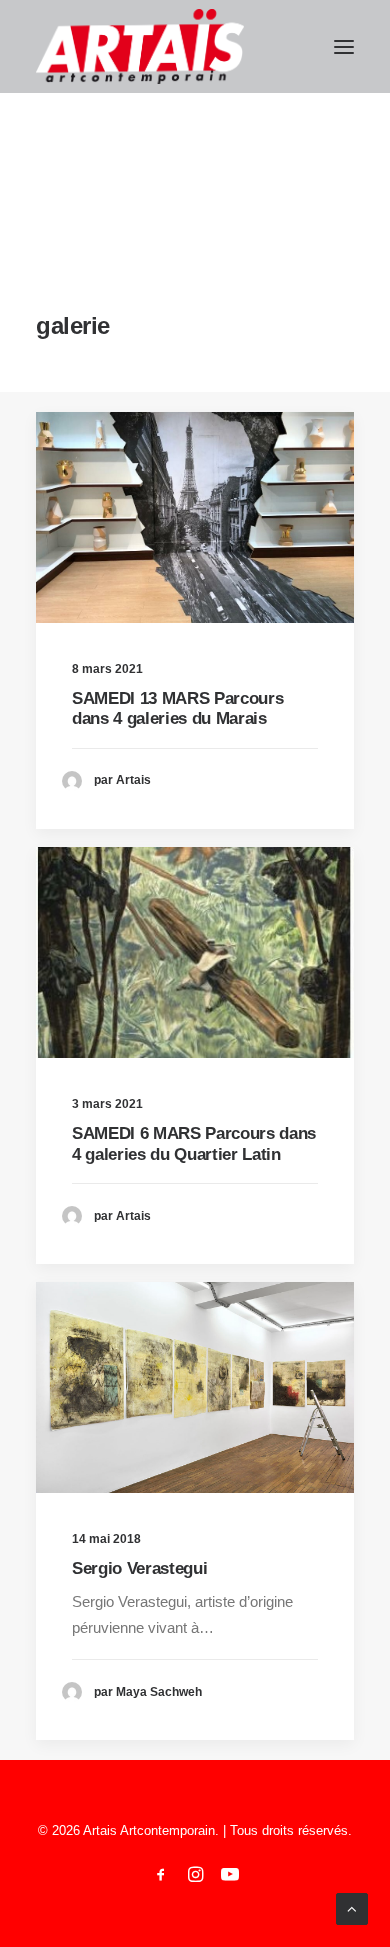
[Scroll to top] (352, 1907)
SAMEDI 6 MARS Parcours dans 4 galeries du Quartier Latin (194, 1143)
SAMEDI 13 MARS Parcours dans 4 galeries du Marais (177, 708)
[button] (344, 46)
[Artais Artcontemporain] (140, 46)
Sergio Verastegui (139, 1568)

^^^^^^^^

### Problem requirements
In which lines of the material above does the string "dans" occur? Copy them all.

### Response area
SAMEDI 6 MARS Parcours dans 4 galeries du Quartier Latin (194, 1143)
SAMEDI 13 MARS Parcours dans 4 galeries du Marais (177, 708)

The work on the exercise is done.